_Aim of the exercise_.
For the material below, return exactly the lines starting at the line containing "Viewport: 1196px width, 874px height." and ending at the line containing "1440x759 pixels.", both ends included, and no others.

_Excerpted records_.
++++++

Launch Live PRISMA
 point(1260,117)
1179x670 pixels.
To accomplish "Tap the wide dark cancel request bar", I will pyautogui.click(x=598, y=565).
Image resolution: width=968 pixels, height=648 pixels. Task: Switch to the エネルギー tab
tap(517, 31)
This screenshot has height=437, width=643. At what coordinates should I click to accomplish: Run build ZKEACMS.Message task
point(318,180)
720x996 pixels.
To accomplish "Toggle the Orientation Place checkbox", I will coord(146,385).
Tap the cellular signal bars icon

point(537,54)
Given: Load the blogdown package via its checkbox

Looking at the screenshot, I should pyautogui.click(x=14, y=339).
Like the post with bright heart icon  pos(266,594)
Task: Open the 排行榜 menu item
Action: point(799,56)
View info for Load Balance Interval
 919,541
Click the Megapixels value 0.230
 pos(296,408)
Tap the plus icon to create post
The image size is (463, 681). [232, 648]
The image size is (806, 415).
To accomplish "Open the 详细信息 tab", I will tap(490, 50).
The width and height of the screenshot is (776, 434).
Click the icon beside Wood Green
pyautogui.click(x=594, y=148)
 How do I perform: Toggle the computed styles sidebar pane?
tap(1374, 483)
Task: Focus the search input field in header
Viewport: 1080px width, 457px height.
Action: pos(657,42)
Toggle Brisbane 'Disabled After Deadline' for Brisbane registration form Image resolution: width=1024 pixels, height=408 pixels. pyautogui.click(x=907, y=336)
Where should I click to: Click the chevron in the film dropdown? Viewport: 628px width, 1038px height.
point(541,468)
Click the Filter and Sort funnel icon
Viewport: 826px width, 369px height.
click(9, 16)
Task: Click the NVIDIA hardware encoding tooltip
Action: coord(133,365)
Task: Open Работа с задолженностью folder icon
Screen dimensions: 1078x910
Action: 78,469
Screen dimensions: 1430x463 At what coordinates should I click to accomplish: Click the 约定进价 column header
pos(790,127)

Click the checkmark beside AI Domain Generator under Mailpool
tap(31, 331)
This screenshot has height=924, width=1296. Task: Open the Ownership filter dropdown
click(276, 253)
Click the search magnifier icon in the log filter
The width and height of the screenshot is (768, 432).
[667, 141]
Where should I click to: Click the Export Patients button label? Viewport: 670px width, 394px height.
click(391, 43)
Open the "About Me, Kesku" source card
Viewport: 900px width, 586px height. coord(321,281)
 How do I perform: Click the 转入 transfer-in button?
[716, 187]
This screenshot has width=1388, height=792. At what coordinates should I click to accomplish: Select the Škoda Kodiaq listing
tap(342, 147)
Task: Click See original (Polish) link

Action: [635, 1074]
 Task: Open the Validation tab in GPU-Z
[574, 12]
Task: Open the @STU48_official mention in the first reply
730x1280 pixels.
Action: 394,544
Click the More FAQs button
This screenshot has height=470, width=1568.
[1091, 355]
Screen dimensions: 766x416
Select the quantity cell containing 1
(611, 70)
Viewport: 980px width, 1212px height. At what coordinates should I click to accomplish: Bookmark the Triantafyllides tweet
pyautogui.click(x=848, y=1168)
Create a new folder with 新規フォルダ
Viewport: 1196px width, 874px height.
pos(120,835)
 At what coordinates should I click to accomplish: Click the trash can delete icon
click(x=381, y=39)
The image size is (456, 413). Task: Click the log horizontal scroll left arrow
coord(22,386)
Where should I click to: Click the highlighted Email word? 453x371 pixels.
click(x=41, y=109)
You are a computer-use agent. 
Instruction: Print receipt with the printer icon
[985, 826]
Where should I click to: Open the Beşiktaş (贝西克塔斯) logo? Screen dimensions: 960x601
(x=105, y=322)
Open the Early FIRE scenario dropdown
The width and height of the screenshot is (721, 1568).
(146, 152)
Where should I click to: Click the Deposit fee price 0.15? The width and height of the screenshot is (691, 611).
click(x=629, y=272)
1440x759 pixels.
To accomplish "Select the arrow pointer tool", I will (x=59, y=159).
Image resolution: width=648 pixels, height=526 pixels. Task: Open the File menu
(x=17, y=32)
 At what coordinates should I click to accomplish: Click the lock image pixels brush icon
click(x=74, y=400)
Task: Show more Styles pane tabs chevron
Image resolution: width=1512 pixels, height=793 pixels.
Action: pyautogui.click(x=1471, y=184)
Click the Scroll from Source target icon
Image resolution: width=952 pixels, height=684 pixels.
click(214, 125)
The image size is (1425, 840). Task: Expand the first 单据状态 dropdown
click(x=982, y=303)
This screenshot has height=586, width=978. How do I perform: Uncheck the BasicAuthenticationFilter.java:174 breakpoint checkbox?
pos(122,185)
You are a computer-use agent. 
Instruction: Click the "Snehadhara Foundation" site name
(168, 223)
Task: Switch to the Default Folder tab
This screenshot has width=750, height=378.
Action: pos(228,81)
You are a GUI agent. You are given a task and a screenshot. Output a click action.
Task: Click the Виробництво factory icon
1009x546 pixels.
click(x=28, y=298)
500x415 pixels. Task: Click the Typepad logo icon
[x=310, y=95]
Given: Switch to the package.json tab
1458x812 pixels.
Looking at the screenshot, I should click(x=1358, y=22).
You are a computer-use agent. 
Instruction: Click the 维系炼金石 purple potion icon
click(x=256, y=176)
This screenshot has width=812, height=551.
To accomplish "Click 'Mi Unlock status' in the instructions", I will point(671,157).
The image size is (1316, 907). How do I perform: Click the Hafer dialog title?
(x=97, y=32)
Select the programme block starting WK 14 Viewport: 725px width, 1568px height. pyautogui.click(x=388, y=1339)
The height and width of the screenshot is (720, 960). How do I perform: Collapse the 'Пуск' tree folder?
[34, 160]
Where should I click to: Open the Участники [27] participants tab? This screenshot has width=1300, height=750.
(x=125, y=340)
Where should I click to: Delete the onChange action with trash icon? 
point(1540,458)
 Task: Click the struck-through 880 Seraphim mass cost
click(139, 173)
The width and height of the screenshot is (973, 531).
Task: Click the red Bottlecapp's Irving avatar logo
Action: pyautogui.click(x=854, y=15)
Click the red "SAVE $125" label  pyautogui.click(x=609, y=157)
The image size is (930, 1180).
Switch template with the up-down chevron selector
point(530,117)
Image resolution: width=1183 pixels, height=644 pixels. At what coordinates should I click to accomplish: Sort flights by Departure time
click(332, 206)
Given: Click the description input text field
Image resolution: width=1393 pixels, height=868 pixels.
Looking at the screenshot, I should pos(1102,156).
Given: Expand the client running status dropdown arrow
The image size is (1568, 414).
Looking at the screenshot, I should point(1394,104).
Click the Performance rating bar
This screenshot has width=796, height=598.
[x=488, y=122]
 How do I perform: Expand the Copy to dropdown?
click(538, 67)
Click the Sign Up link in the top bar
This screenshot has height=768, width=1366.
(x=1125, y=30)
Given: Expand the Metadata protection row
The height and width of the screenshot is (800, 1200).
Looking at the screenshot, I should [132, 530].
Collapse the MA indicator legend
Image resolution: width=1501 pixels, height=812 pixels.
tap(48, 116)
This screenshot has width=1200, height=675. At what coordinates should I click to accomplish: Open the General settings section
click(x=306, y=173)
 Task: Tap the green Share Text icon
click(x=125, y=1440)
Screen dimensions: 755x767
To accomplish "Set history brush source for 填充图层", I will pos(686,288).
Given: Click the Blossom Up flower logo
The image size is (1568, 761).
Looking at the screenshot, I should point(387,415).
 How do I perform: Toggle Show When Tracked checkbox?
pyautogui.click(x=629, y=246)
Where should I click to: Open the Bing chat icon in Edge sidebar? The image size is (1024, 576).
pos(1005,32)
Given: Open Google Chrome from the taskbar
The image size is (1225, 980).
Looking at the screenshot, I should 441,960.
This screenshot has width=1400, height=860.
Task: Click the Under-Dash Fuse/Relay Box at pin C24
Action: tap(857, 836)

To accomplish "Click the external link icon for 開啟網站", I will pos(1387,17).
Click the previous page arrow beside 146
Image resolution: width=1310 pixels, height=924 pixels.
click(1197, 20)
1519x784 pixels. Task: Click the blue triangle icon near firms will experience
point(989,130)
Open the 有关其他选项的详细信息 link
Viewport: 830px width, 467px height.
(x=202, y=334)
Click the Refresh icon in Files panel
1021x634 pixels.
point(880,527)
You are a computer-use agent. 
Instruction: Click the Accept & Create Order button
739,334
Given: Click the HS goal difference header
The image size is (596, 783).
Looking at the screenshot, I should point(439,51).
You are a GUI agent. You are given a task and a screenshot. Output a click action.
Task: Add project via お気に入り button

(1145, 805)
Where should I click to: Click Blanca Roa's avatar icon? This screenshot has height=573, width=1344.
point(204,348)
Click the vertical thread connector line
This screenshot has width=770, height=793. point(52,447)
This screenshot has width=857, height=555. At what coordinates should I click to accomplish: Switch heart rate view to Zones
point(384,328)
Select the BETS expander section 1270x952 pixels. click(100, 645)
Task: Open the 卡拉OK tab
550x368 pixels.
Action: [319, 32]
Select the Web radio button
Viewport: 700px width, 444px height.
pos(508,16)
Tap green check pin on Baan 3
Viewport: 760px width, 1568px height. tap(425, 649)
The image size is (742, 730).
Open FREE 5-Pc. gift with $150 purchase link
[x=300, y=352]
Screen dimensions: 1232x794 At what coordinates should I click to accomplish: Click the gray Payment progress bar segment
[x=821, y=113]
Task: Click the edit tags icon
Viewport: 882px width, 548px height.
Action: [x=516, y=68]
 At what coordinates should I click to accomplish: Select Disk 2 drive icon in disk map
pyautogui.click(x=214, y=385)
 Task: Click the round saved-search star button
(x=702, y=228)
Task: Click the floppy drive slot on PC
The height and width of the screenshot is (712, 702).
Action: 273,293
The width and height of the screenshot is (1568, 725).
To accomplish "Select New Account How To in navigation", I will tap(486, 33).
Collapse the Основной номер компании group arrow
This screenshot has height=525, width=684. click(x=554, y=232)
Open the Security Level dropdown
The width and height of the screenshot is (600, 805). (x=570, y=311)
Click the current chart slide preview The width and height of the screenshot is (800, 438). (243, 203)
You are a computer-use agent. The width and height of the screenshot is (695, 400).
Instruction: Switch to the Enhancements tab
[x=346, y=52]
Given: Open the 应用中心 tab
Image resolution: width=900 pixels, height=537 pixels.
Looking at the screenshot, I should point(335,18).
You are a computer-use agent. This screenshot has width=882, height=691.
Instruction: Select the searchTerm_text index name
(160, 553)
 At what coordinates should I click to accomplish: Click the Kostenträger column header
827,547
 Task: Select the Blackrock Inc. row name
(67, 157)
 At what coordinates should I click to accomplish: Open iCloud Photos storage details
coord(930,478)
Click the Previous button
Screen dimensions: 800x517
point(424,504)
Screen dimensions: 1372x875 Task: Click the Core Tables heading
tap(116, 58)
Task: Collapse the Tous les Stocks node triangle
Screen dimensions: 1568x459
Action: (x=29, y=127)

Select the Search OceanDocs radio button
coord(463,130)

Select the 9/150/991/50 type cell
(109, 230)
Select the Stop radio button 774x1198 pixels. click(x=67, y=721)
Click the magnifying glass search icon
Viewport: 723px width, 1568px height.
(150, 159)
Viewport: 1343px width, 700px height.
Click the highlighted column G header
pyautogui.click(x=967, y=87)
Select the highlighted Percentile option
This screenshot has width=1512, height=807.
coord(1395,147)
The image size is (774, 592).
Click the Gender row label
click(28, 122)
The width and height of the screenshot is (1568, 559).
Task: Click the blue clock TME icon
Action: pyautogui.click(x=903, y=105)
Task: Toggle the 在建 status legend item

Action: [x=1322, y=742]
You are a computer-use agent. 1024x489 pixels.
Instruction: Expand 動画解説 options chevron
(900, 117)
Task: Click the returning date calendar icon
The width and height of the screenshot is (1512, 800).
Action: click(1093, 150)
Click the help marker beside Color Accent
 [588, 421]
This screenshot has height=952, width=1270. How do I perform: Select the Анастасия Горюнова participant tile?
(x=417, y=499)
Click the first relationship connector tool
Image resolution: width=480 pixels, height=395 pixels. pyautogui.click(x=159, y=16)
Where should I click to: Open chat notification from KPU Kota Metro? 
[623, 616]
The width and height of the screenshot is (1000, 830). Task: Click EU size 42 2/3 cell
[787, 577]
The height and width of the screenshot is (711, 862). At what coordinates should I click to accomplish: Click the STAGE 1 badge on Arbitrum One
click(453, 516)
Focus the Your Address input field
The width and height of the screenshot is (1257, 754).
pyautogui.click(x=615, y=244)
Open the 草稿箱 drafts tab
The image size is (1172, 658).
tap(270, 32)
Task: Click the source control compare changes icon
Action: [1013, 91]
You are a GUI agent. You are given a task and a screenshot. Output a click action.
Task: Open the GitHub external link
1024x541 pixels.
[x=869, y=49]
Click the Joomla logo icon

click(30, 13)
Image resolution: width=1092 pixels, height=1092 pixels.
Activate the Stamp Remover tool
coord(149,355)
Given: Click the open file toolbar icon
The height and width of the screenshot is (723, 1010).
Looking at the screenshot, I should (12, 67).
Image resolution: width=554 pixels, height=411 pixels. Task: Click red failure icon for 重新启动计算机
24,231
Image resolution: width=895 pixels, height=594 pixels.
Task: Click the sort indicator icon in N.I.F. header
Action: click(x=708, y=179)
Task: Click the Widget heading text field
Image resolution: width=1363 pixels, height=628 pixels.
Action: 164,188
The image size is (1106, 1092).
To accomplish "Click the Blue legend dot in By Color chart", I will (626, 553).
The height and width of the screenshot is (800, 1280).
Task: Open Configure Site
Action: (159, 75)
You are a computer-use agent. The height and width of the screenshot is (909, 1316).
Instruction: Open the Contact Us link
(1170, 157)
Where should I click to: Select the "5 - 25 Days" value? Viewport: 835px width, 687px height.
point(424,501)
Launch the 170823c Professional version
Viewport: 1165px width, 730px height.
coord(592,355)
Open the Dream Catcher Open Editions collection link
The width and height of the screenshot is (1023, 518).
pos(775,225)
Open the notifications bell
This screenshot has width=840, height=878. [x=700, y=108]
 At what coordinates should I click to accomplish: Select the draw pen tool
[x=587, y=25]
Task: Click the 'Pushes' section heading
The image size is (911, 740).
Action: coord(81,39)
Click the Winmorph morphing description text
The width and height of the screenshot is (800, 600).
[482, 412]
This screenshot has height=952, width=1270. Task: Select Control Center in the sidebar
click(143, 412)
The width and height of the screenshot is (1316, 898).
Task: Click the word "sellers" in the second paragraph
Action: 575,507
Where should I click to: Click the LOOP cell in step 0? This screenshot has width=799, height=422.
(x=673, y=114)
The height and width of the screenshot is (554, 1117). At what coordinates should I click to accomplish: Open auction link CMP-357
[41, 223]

++++++

_Output of the exercise_.
Viewport: 1196px width, 874px height.
pos(120,835)
 At what coordinates should I click to accomplish: Click the trash can delete icon
click(x=381, y=39)
The image size is (456, 413). Task: Click the log horizontal scroll left arrow
coord(22,386)
Where should I click to: Click the highlighted Email word? 453x371 pixels.
click(x=41, y=109)
You are a computer-use agent. 
Instruction: Print receipt with the printer icon
[985, 826]
Where should I click to: Open the Beşiktaş (贝西克塔斯) logo? Screen dimensions: 960x601
(x=105, y=322)
Open the Early FIRE scenario dropdown
The width and height of the screenshot is (721, 1568).
(146, 152)
Where should I click to: Click the Deposit fee price 0.15? The width and height of the screenshot is (691, 611).
click(x=629, y=272)
1440x759 pixels.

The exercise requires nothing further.